Here, the data to process will come from the STEP_1 stream, and all the events that have a message_value greater or equal than 1 will be processed.
The stream will apply an uppercase function to all the message parameters of the processed events.
CREATE STREAM STEP_2 AS
SELECT UCASE(one.message) AS upper_message, message_value
FROM STEP_1 one
WHERE one.message_value >= 1;
Now, create the last stream of the pipeline.
Data will come from the STEP_2 stream and will apply a lowercase function to all the message parameters
of the events that have a message_value greater or equal than 2.
CREATE STREAM STEP_3 AS
SELECT LCASE(two.upper_message) AS lower_message
FROM STEP_2 two
WHERE two.message_value >= 2;
Adding data¶
The pipeline having been created, we can now add data to it.

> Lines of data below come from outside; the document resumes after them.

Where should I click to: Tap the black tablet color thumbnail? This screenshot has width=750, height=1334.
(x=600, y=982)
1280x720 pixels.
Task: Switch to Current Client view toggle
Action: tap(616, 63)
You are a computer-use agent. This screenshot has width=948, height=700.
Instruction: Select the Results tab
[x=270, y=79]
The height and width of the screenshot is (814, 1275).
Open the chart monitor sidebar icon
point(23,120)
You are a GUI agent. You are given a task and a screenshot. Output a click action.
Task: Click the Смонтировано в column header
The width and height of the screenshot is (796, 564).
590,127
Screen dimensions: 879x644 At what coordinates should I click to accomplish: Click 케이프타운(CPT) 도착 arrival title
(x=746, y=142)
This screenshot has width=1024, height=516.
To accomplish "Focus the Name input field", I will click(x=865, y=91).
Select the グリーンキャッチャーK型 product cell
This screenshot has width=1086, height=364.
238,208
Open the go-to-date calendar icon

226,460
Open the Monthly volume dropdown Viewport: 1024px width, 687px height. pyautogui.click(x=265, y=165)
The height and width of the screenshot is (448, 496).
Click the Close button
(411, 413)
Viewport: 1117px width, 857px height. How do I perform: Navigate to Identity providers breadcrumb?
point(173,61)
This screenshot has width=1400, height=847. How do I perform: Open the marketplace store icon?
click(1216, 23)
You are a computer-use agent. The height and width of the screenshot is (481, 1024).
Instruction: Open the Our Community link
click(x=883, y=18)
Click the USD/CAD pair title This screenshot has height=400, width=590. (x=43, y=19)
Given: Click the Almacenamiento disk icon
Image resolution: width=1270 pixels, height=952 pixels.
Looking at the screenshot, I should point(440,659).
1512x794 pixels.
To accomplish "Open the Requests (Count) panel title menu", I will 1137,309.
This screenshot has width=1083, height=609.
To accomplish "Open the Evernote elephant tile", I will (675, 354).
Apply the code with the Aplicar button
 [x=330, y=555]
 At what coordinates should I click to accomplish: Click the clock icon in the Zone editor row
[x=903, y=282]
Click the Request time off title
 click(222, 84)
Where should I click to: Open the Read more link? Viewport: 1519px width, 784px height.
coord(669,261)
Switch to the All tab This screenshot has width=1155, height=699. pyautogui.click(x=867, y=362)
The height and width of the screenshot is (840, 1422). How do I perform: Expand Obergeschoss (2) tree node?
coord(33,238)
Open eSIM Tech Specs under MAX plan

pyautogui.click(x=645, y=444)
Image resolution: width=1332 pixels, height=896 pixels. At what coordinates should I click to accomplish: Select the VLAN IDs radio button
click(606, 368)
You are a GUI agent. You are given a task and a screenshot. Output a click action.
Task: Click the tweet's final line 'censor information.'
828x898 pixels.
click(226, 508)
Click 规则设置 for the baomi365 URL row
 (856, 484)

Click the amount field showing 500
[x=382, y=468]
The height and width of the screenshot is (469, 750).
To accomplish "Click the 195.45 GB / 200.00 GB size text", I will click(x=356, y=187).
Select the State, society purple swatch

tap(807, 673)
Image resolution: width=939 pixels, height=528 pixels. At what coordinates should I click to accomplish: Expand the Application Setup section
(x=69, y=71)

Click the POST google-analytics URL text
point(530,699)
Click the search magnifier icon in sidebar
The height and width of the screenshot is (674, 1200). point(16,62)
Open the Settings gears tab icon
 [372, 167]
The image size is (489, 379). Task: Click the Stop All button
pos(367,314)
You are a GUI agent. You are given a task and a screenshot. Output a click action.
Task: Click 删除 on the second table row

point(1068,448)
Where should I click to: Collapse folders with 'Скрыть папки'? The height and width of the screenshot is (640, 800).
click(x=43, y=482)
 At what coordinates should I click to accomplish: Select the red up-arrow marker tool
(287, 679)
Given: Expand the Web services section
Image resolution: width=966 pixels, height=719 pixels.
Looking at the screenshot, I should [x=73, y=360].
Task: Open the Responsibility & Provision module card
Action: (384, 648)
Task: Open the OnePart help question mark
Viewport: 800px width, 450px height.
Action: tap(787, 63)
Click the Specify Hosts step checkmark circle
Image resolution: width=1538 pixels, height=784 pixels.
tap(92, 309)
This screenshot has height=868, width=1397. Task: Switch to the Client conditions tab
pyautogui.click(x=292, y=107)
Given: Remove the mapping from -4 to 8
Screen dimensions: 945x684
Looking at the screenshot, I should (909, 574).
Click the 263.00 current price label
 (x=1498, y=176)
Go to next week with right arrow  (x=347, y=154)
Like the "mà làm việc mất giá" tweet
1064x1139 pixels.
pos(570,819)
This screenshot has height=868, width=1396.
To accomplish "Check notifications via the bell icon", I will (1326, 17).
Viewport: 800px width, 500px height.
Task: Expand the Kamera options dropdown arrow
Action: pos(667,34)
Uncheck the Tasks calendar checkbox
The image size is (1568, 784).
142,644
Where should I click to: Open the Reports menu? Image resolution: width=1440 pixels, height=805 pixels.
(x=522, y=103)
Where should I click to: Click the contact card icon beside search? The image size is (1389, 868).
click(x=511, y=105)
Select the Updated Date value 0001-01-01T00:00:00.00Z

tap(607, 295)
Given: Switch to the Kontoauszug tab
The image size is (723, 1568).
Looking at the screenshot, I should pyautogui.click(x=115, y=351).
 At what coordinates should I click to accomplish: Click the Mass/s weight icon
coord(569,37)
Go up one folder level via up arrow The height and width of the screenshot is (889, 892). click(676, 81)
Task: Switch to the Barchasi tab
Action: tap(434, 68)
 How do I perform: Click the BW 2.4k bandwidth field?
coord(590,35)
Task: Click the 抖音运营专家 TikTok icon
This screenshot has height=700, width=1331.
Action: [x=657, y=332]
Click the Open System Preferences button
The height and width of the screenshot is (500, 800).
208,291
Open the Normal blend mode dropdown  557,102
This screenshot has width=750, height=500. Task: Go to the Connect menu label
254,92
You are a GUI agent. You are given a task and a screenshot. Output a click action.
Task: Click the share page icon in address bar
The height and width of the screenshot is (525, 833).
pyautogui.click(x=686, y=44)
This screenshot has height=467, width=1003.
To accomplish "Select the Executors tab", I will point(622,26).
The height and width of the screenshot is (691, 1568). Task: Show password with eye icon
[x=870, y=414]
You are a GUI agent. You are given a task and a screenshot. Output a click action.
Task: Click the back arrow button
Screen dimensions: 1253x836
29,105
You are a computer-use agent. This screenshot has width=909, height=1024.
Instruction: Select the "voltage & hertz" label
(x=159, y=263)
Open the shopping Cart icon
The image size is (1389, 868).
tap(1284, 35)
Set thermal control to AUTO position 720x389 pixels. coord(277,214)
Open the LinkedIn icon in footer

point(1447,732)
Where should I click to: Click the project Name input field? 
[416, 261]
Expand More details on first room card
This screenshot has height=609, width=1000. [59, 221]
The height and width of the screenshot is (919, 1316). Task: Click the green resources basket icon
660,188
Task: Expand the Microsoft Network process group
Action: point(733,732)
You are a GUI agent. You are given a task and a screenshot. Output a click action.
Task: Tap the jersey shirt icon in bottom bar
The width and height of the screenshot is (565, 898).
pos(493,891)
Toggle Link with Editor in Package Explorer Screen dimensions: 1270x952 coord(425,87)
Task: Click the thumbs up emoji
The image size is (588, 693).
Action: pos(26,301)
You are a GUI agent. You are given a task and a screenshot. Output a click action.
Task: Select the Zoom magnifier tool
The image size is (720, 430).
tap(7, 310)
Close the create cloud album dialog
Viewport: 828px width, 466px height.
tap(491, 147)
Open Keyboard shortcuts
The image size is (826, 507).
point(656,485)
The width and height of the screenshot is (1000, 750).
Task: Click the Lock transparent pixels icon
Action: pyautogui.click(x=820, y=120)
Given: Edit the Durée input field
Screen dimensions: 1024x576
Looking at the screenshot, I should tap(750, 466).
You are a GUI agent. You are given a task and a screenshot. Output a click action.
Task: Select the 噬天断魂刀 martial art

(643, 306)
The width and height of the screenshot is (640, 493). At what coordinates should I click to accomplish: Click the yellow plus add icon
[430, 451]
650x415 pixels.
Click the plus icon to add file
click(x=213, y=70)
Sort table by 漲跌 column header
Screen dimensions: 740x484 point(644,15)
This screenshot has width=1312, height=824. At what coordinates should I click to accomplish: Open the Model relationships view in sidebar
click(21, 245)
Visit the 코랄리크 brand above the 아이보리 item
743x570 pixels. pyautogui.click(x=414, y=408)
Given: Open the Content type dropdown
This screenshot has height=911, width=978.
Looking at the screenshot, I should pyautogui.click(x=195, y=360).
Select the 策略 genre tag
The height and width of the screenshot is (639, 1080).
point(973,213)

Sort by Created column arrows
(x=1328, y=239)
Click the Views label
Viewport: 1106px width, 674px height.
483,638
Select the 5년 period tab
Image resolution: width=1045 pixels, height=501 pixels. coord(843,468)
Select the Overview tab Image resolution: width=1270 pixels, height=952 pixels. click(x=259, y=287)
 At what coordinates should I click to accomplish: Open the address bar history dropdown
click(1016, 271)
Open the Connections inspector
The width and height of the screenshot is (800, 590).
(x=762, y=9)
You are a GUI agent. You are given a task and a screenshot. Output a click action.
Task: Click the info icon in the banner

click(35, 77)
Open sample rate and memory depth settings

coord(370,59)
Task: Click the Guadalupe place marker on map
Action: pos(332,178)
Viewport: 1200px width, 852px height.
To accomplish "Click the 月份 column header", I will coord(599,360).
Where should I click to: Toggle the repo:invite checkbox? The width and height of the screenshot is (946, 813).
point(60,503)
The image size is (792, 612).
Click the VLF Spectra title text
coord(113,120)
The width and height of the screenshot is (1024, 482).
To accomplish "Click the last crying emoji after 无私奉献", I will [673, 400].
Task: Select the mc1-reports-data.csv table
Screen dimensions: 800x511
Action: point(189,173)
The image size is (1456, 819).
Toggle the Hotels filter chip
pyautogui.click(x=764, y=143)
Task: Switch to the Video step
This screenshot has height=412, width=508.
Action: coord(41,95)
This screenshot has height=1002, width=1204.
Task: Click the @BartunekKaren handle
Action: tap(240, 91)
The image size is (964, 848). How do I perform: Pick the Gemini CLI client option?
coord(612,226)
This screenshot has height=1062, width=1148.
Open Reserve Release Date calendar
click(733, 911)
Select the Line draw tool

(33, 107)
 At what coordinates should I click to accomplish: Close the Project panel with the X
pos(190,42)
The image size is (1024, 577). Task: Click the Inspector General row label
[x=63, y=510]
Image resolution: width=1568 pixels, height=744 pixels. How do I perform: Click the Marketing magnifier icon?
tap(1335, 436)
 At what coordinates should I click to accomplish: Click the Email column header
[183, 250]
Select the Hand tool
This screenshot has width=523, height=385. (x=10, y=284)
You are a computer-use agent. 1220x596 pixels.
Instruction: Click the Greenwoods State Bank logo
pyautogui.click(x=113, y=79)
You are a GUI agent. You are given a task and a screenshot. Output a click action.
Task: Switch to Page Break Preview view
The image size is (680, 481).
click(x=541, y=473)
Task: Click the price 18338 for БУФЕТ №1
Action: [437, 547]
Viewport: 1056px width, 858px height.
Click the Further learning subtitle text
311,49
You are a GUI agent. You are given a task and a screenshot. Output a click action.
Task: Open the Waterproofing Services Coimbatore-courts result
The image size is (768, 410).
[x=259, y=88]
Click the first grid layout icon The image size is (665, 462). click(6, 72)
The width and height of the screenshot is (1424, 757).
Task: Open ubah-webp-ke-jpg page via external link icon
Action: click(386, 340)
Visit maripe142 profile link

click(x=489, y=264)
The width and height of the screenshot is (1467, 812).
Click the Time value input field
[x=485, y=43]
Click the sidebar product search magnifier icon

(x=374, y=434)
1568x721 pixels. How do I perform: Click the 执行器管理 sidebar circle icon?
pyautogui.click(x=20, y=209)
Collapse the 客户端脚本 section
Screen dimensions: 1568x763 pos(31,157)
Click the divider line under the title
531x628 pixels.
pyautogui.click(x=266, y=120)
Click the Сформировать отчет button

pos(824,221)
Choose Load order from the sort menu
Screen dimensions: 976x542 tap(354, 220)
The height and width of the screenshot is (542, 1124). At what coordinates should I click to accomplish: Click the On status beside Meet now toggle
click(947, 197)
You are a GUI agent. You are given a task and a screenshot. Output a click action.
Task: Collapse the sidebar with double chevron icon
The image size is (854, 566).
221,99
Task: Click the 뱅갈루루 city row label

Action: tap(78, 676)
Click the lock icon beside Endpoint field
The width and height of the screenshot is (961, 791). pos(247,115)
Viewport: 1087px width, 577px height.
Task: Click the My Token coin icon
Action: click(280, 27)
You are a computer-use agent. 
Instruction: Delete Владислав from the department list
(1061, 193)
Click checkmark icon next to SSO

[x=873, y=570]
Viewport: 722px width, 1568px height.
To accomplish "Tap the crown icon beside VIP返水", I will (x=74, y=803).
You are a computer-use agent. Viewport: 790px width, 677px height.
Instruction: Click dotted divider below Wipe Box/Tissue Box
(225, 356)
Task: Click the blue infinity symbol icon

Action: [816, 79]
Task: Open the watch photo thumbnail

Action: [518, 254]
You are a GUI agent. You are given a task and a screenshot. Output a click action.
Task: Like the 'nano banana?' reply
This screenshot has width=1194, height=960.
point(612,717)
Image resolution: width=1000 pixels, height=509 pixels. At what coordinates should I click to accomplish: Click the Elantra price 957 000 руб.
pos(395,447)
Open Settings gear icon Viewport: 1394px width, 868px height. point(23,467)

The following events will be inserted only in the STEP_1 stream,
but will still be processed throughout the entire pipeline,
with each stream applying its own transformations and filters.
Add the events with the following code :
INSERT INTO STEP_1 (message, message_value) VALUES ('LiVeCoNnEcT', 1);
INSERT INTO STEP_1 (message, message_value) VALUES ('iGrafx', 2);
INSERT INTO STEP_1 (message, message_value) VALUES ('ksqlDB', 0);
Now, you can view the values of each stream by using the relevant query in the code below:
SELECT * FROM STEP_1 EMIT CHANGES;
SELECT * FROM STEP_2 EMIT CHANGES;
SELECT * FROM STEP_3 EMIT CHANGES;
You will notice that in STEP_1, the data is represented in the same way as we inserted it.
In STEP_2, only two events appear, the third one being inferior to one,
is not processed. The message parameter in both events should be in uppercase
as the stream applies an uppercase function on the data it receives.
In STEP_3, only one message is being processed, as it is the only one with a message_value superior or equal to 2.
The message parameter of this event should be in lowercase,
as the stream applies a lowercase function on the data it receives.
Note that in ksqlDB, data is managed in real time and any new event that arrives at any time in the pipeline will also go through the entire pipeline. You can see this if you add a fourth event:
INSERT INTO STEP_1 (message, message_value) VALUES ('Hi', 2);
By using the same display requests as before, you will see that the new event goes through each stream, with the respective transformations.
This is a straightforward example of ksql’s capabilities, using SQL-like syntax to process data in real time while leveraging the advantages of distributed systems—such as data replication, scalability, and load balancing—by running ksqlDB on top of Kafka.